EXERCISE OBJECTIVE | Copy every line of the listing below word for word, omitting the pictures.

* Start ENTRIES *

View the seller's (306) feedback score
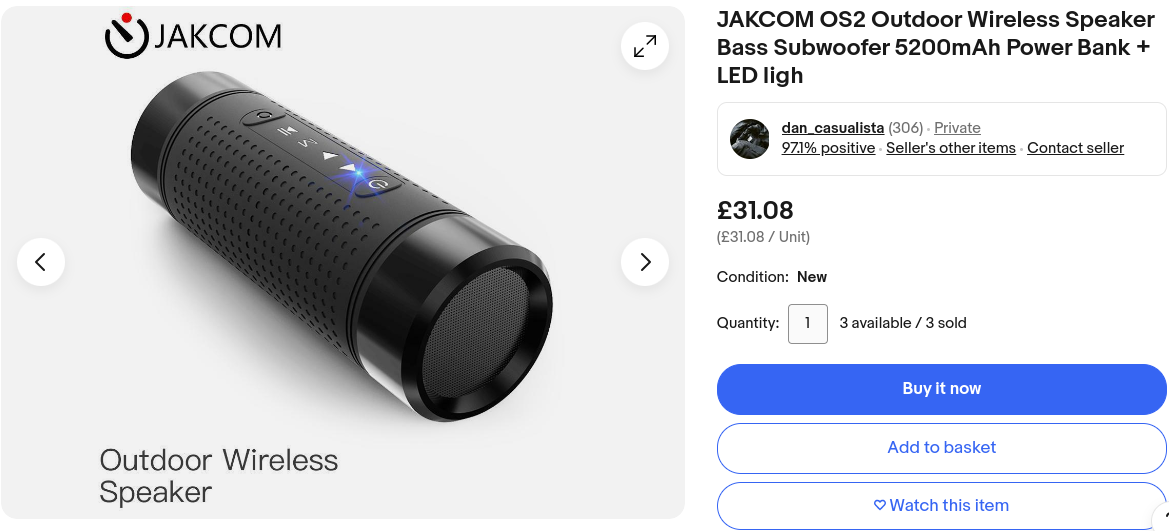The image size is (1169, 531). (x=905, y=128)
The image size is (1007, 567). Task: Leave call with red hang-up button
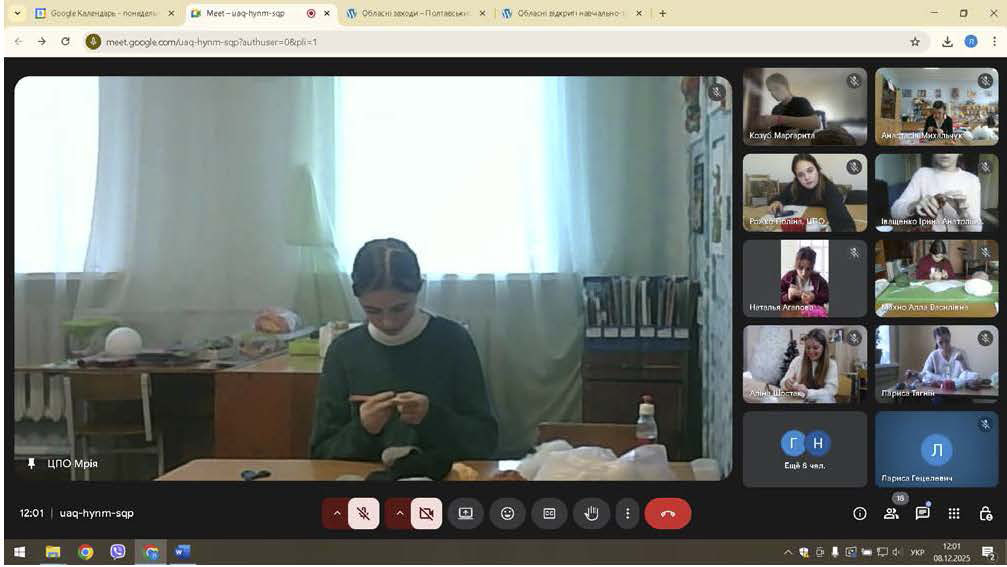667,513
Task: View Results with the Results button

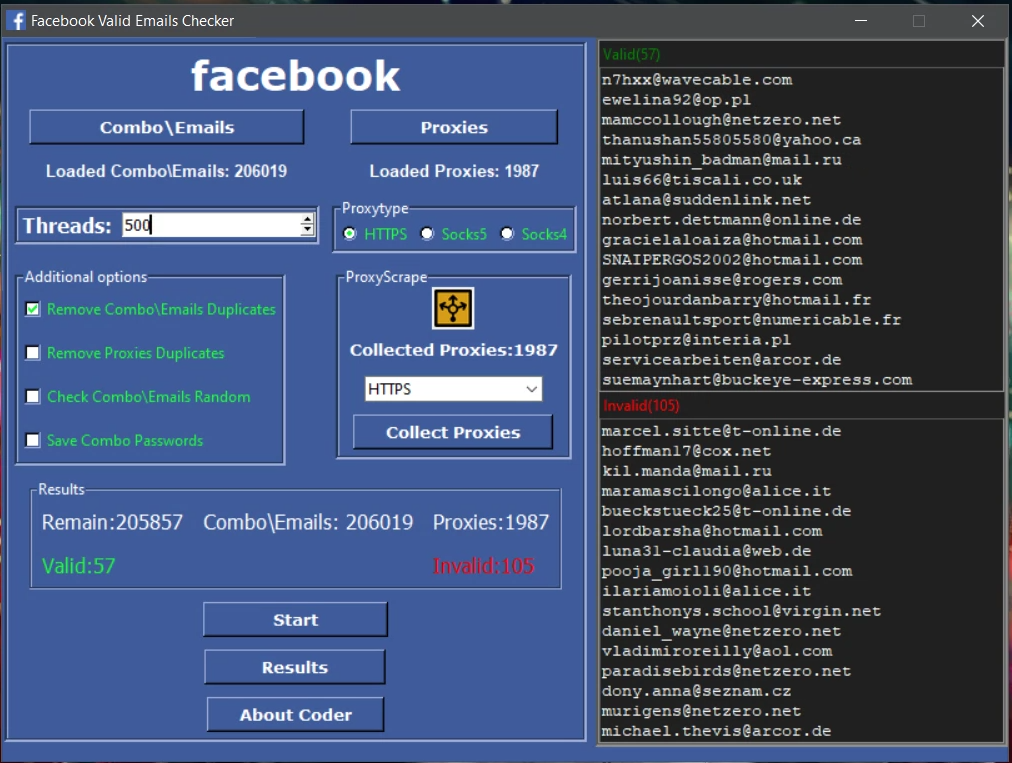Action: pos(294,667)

* End ENTRIES *

OUTPUT FOR THIS TASK |
View the seller's (306) feedback score
The image size is (1169, 531). (x=905, y=128)
The image size is (1007, 567). Task: Leave call with red hang-up button
667,513
Task: View Results with the Results button

Action: pos(294,667)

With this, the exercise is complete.